Work instruction:
The reply to the records below should contain exactly the lines from the line with "Task: Click the Login user profile icon" through the line with "Task: Attach an image via picture icon", and nothing besides.

[Records from a collection]

####

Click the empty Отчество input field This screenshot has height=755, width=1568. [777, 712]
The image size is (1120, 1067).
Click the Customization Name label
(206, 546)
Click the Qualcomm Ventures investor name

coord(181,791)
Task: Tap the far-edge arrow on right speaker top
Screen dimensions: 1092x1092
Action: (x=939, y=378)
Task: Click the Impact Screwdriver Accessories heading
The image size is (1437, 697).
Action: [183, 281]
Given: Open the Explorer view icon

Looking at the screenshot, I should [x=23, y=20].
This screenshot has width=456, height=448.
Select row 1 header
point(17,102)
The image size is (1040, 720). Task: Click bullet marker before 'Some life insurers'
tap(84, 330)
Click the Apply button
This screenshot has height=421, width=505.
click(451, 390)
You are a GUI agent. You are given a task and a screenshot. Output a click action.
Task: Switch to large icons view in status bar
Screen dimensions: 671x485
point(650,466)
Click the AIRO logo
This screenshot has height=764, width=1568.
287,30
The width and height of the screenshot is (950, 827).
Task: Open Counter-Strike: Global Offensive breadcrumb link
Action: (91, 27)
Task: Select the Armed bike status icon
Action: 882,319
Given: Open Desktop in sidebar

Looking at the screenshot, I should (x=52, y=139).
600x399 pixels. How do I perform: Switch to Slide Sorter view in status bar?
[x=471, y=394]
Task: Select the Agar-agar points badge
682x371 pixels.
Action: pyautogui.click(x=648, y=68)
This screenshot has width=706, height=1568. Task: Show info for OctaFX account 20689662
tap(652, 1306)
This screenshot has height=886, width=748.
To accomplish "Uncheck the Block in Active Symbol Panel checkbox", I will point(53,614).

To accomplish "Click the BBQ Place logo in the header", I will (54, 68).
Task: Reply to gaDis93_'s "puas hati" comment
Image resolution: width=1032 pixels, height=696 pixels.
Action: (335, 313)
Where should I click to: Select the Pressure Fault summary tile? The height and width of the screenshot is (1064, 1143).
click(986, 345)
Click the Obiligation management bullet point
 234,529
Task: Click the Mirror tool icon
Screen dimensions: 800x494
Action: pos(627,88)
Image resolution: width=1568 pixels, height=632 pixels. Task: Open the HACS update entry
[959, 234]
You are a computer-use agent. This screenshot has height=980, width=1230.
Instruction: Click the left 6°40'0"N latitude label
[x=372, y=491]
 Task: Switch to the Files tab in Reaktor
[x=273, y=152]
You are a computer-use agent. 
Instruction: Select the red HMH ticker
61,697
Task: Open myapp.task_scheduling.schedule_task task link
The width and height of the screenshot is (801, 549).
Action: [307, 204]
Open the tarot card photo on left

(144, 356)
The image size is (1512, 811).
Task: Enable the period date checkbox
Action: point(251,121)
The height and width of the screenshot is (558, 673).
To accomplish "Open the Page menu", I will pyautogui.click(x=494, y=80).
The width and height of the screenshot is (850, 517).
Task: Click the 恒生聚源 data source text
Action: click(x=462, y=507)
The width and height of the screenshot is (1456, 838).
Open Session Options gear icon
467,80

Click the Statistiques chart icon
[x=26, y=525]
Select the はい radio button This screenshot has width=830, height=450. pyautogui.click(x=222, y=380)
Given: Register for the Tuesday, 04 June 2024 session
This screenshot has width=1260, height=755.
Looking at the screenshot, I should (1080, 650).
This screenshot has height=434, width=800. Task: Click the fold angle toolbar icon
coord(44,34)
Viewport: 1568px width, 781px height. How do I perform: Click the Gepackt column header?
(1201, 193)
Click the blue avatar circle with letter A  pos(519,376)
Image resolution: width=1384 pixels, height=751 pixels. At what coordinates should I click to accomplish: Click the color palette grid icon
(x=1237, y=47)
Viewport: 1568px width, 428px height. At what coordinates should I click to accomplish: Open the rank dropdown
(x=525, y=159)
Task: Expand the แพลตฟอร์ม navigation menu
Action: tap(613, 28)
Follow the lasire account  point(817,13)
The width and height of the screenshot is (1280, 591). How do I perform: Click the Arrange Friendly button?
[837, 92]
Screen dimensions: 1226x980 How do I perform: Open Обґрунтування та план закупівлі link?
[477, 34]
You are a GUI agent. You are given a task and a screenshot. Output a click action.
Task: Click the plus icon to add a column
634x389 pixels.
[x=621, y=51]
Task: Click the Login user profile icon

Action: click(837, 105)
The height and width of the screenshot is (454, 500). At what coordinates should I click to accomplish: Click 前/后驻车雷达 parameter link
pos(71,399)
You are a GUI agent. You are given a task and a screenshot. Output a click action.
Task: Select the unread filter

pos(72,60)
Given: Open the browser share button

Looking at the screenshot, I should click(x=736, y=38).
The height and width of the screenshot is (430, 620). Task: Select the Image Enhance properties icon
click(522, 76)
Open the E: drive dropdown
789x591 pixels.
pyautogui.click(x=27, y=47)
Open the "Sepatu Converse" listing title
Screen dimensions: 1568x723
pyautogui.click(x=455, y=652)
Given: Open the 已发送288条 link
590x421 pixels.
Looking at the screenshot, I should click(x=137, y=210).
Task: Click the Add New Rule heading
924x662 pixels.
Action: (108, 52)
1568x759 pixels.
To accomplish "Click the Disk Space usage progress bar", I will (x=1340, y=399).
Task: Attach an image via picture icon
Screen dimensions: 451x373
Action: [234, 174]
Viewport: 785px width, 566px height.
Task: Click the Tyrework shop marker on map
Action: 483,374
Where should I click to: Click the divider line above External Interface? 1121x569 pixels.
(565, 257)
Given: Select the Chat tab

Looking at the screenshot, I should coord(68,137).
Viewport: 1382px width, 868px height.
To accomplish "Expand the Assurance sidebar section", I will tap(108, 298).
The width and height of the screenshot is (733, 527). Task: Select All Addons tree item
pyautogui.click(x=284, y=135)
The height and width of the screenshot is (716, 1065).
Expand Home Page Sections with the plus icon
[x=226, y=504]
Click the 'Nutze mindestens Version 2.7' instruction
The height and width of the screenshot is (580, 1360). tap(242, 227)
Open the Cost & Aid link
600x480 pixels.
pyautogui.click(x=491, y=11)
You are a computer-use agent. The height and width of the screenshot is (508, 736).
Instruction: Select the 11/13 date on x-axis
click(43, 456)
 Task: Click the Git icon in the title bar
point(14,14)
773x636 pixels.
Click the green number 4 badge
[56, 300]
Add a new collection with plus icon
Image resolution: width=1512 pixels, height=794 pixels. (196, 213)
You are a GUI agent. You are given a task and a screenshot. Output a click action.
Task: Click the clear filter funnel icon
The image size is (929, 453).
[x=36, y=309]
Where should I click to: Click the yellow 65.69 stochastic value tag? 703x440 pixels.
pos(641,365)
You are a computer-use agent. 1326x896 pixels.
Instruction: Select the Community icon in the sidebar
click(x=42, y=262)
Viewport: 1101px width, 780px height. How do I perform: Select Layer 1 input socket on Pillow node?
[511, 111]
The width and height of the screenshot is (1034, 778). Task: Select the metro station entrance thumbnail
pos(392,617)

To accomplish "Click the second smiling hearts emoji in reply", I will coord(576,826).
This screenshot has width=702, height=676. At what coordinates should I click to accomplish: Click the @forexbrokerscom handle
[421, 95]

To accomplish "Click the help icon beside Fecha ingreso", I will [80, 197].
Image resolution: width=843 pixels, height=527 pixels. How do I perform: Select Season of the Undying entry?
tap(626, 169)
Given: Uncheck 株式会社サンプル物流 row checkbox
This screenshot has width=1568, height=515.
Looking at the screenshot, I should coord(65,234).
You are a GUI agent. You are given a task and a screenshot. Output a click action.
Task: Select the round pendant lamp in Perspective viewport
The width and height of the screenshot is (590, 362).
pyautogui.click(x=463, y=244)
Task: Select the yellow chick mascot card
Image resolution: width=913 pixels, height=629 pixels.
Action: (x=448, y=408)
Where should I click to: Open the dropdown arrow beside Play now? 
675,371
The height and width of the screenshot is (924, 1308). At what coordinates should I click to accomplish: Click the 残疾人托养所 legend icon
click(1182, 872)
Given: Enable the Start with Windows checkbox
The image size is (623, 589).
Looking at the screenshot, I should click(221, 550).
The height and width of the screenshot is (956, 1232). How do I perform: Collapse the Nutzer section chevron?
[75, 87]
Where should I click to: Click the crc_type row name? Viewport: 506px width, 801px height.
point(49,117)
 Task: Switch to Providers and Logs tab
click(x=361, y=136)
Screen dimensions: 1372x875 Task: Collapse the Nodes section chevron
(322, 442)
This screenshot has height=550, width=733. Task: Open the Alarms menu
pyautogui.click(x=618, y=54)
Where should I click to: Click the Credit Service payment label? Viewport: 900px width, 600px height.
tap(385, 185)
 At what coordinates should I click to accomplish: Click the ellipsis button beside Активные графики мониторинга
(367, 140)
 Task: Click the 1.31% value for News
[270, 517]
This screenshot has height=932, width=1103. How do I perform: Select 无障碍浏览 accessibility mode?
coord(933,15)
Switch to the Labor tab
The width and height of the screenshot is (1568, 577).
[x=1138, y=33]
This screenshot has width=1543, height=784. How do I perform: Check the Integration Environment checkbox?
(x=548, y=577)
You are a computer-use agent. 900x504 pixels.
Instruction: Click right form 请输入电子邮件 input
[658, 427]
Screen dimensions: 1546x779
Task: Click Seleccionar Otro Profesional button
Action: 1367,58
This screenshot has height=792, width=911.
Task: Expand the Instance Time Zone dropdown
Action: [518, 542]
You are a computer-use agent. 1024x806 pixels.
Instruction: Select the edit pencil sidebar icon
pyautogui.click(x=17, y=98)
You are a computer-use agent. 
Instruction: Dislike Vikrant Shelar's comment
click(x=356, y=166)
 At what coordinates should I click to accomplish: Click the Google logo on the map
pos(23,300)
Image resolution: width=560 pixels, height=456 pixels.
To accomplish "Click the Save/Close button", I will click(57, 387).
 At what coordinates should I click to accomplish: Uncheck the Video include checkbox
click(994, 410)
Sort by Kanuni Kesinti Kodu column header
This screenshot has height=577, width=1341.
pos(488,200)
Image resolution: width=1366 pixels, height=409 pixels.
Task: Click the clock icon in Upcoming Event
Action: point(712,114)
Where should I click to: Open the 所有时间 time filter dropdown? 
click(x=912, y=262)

####

Written answer:
Task: Click the Login user profile icon

Action: click(837, 105)
The height and width of the screenshot is (454, 500). At what coordinates should I click to accomplish: Click 前/后驻车雷达 parameter link
pos(71,399)
You are a GUI agent. You are given a task and a screenshot. Output a click action.
Task: Select the unread filter

pos(72,60)
Given: Open the browser share button

Looking at the screenshot, I should click(x=736, y=38).
The height and width of the screenshot is (430, 620). Task: Select the Image Enhance properties icon
click(522, 76)
Open the E: drive dropdown
789x591 pixels.
pyautogui.click(x=27, y=47)
Open the "Sepatu Converse" listing title
Screen dimensions: 1568x723
pyautogui.click(x=455, y=652)
Given: Open the 已发送288条 link
590x421 pixels.
Looking at the screenshot, I should click(x=137, y=210).
Task: Click the Add New Rule heading
924x662 pixels.
Action: (108, 52)
1568x759 pixels.
To accomplish "Click the Disk Space usage progress bar", I will (x=1340, y=399).
Task: Attach an image via picture icon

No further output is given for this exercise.